IHT receipts set for another record year as CGT take continues to rise

The government’s inheritance tax (IHT) and capital gains tax (CGT) receipts continued to outpace 2024/25 levels in the first eight months of the 2025/26 tax year, HMRC’s latest figures have shown.

IHT receipts are on track for another record-high tax take this year, with the Treasury collecting £5.8bn between April and November 2025.

This represents an increase of £83m (1 per cent) compared to the same period in 2024/25.

The most recent forecast from the Office for Budget Responsibility (OBR) estimated that IHT receipts would raise £8.7bn in 2025/26, a year-on-year increase of 4.5 per cent.

IHT receipts are anticipated to continue rising over the remainder of the decade, driven by rising house and equity prices and the impact of policies announced in the 2024 Autumn Budget, to reach £14.5bn in 2030/31.

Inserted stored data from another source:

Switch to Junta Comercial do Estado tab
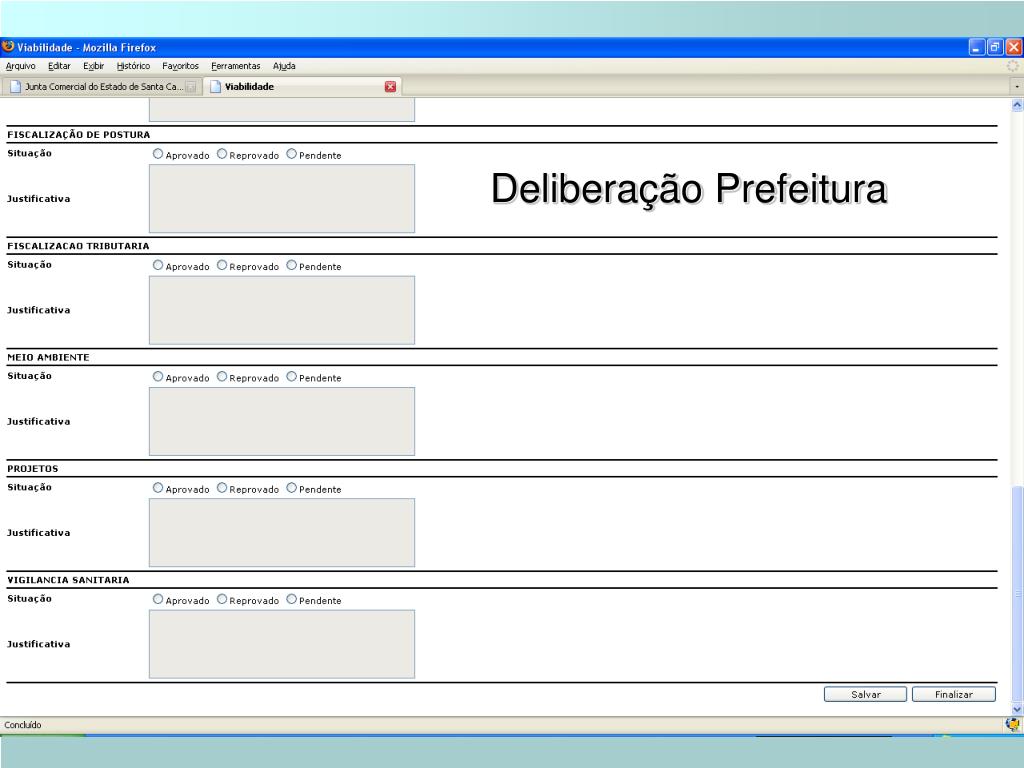The width and height of the screenshot is (1024, 768). [100, 87]
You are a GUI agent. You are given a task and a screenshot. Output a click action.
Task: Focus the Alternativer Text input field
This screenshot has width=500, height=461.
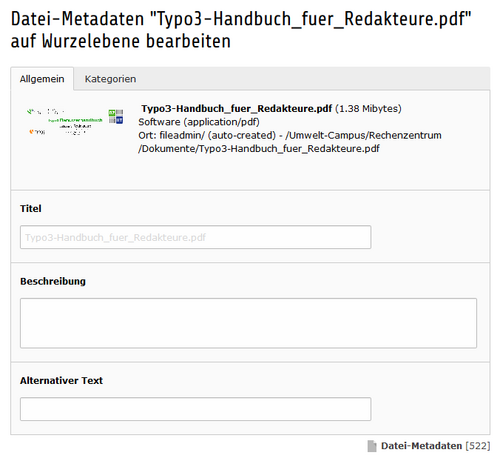196,409
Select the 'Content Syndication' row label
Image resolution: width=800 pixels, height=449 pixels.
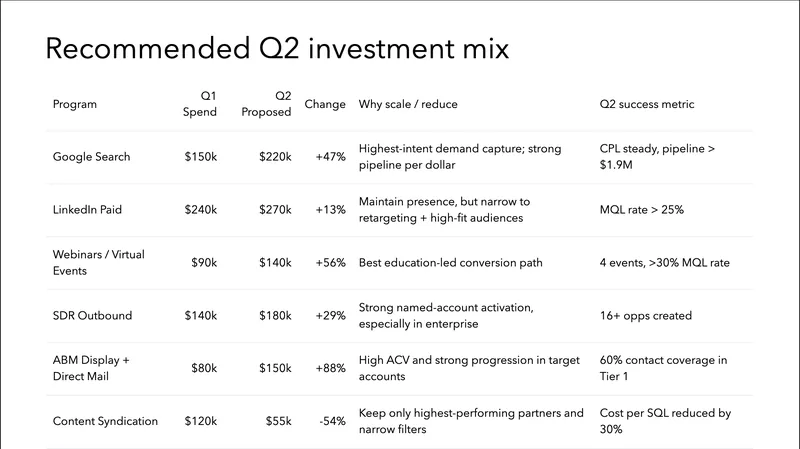coord(105,421)
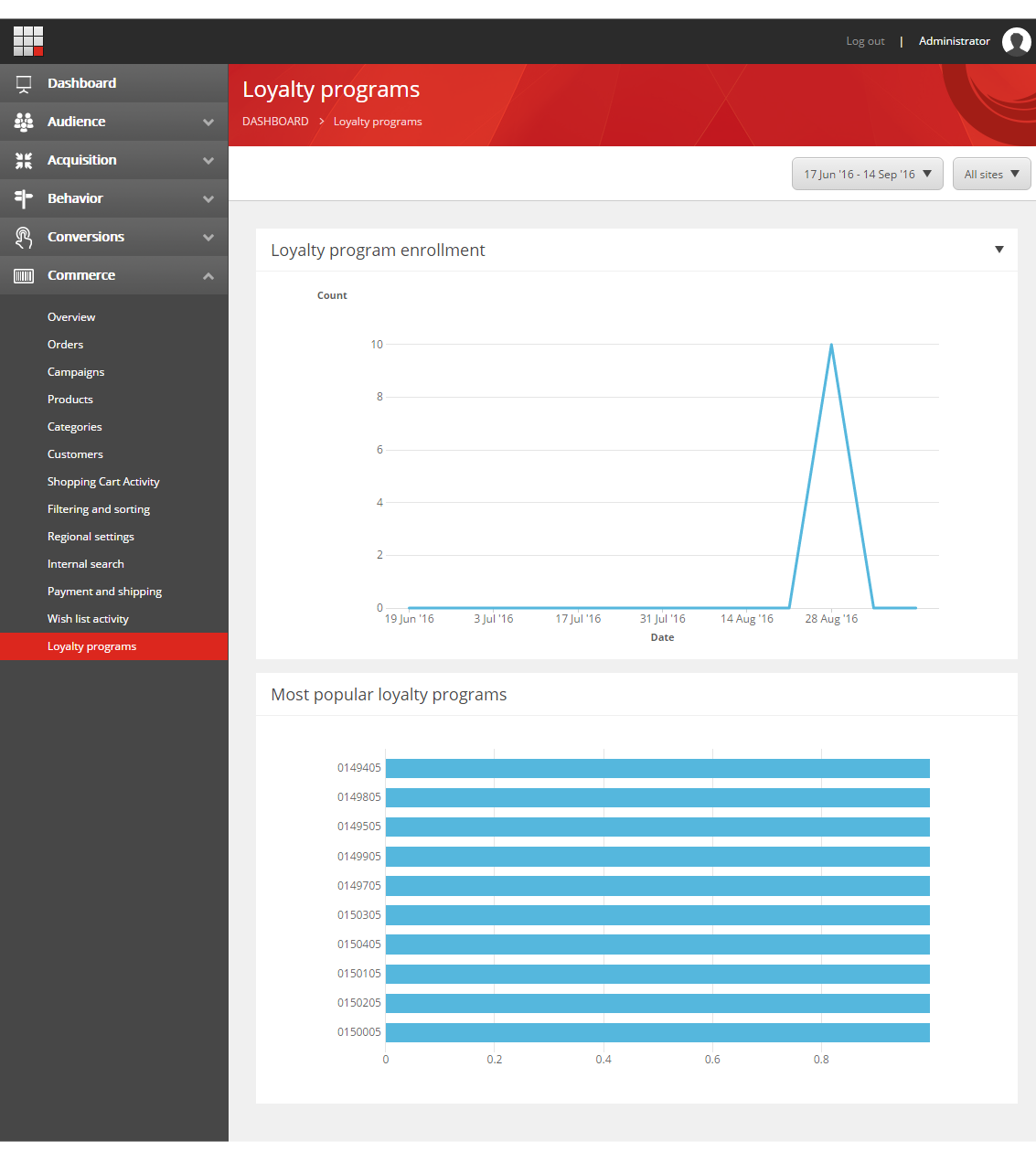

“IHT continues to be a quiet but powerful revenue engine for the Treasury, with another bumper year of receipts on the cards as rising asset prices, frozen thresholds and tighter exemptions do the heavy lifting,” said Just Group director, Stephen Lowe.

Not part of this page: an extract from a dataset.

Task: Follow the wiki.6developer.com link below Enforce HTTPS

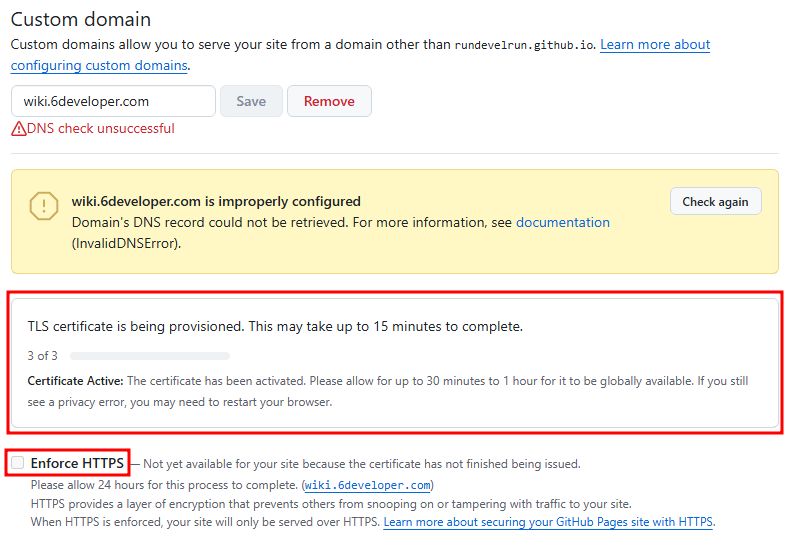Action: 367,485
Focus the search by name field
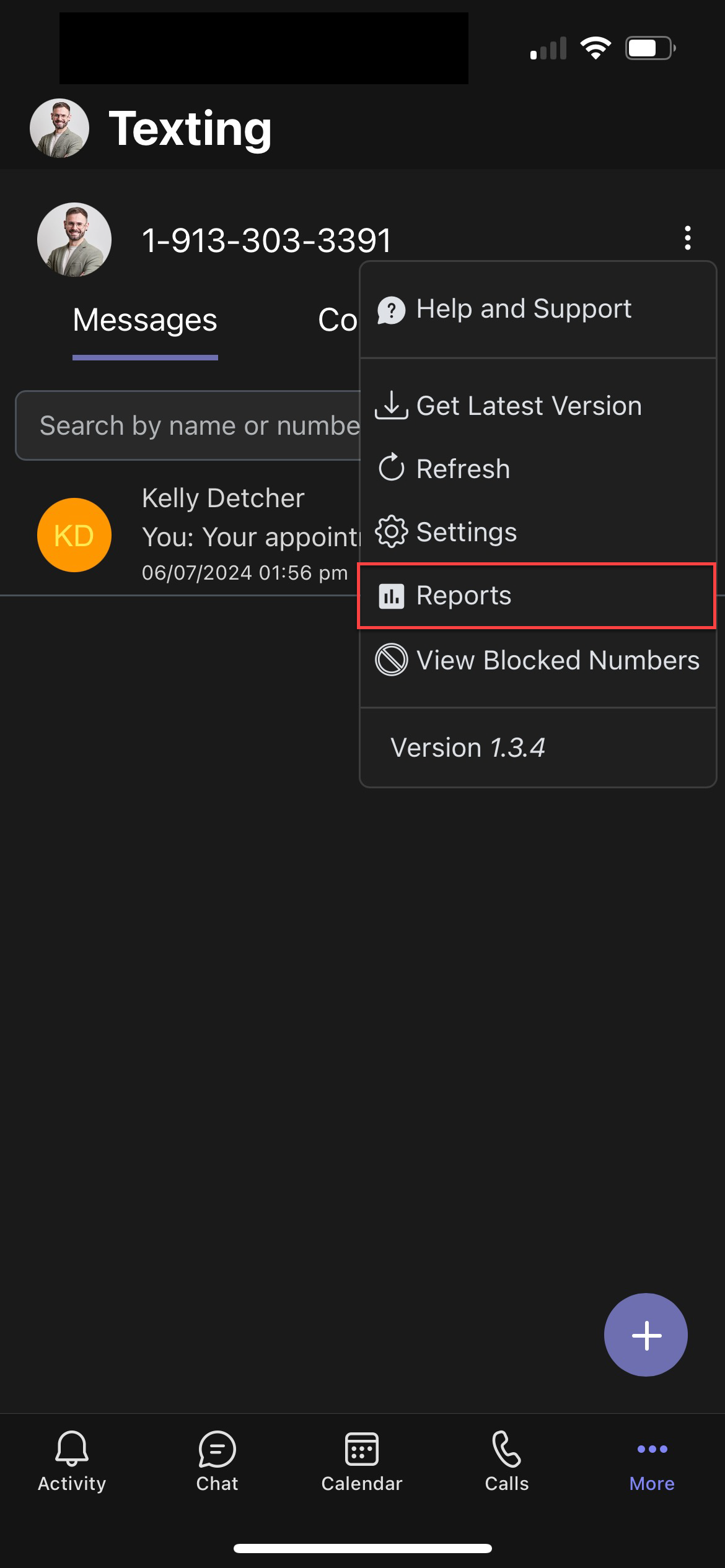725x1568 pixels. pos(186,425)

“With record-breaking takings rolling in and last year’s Budget reforms still feeding through, IHT is securing its spot as one of the Treasury’s most dependable money-spinners.

“In a changeable fiscal environment, it is important that anyone who is uncertain or concerned that their estate may be subject to IHT gets ahead of the game. An up-to-date valuation of their estate, especially an assessment of their property wealth, will be crucial to future planning.”

HMRC’s data also showed that the Treasury collected £1.583bn in CGT in the first eight months of 2025/26.

This was an increase of £64m (4 per cent) compared to the same period in the previous financial year.

The OBR has recently revised its forecast for CGT receipts up by an additional £6.1bn between 2025/26 and the end of the decade.

Around £2.7bn of the additional receipts were through reduced CGT relief on disposals to employee ownership trusts from 2026/27, and £3.4bn through rising equity prices.

CGT is now expected to raise £20.3bn in 2025/26 and £27.3bn by 2029/30.

“The Treasury continues to benefit from its reforms to the CGT regime with increased rates announced at the Autumn Budget 2024 expected to drive growing collections,” commented Utmost Wealth Solutions head of UK technical services, Simon Martin.

“These receipts are now forecast to be higher than previously expected thanks to both reduced reliefs on employee ownership trusts confirmed at the Autumn Budget 2025 and ongoing growth in equity and property valuations.

“Nonetheless, behavioural changes and the so called ‘Mansion Tax’ reforms could yet act as a drag on rising CGT receipts.

“Given the rapid and consequential changes to the CGT regime, we are seeing strong demand for financial planning as people look to both understand how the changes could impact their long-term strategies and to prepare for the future.”